My daughter (Have Pen, Will Travel) loves the books Charles Martin has written. I’ve now read two of them, the most recent being When Crickets Cry.

When Crickets Cry by Charles MartinWhat a powerful book! The basic story line is fairly predictable from the first two or three chapters. But the process of getting there is the tale. It is written in both the present and the past, because it is the past events that ultimately affect the present ones for someone totally disconnected from the narrator’s past.

A seven-year-old hopeful, Pollyanna-type girl, Annie, needs a heart transplant. Her parents have died. She lives with her aunt who works three or four jobs to pay for Annie’s medical bills. Reese, the late-30’s year-old man, helps Annie in the beginning when she is hit by a car. He’s the narrator and the reader quickly learns he he hiding a secret and hiding from life. Currently he restore boats, is a widower, lives next door to his blind brother-in-law, and hangs out at the local Christian bar (yes, you read that right).
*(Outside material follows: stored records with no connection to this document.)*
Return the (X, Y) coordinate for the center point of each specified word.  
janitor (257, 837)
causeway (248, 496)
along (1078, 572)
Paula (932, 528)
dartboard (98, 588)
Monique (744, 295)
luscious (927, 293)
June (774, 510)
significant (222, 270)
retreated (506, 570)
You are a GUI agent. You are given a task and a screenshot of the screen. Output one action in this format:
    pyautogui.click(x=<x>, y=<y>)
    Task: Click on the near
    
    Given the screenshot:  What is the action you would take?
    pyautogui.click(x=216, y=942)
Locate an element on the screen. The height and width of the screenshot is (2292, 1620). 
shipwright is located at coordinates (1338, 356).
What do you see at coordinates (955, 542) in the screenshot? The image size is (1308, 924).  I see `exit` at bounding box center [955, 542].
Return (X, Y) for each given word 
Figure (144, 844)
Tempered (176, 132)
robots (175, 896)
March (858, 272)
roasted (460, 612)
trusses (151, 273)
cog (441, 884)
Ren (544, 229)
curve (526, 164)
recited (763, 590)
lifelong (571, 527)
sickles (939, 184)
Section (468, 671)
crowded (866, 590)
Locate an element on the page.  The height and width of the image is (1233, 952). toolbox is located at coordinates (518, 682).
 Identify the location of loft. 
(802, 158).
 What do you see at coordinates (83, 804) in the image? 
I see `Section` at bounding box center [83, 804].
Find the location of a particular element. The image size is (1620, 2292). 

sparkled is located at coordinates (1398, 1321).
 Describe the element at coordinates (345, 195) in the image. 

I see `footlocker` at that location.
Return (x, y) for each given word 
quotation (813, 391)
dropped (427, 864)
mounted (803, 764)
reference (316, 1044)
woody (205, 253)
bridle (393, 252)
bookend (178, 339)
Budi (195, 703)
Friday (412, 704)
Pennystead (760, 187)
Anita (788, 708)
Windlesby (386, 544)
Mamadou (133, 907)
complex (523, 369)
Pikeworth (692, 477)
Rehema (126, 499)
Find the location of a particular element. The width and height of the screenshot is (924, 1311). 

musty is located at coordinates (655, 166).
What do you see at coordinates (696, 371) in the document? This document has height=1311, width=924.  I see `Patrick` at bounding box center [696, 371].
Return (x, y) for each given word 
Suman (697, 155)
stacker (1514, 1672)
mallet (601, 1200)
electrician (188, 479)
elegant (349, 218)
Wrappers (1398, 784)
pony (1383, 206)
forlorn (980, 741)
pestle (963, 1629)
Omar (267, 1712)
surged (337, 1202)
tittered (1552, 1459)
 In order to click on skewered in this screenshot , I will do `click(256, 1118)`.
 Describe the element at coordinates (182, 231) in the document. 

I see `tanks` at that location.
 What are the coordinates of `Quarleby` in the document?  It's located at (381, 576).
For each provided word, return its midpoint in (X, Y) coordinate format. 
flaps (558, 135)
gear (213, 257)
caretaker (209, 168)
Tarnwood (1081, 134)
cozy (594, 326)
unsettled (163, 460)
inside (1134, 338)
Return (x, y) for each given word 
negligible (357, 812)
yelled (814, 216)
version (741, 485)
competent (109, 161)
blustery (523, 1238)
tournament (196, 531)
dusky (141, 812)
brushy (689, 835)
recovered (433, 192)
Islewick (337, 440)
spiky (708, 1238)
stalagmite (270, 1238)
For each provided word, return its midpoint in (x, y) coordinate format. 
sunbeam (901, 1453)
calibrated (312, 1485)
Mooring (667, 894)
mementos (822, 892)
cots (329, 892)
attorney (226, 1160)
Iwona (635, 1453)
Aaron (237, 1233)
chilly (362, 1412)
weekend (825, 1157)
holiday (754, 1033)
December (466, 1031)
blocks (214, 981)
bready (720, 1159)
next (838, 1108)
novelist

Wrapped in Rain by Charles MartinMartin then tells Reese’ and Annie’s stories in a tone reminiscent of Nicholas Sparks but not as schmaltzy. It wrenches the emotions, though. Wrapped in Rain, the other novel by Charles Martin I’ve read, is similar in writing style and tone. Again, it’s a strong book the hooks the reader right in.

His work falls into Christian fiction, but it’s not preachy fiction. Martin portrays our imperfect world with all its flaws and doesn’t hit the reader over the head on how to fix things. Instead, he concentrates on what his characters need rather than what the reader may need.

I think I’d better not wait two more years before I read another book by this author.

Best Paid Authors

Posted October 6, 2008 By Jandy
 

Check out Forbes’ list of Best Paid Authors in the world.

I notice that all these authors are British or American. I wonder if there are other authors who should be on this list who write in different languages?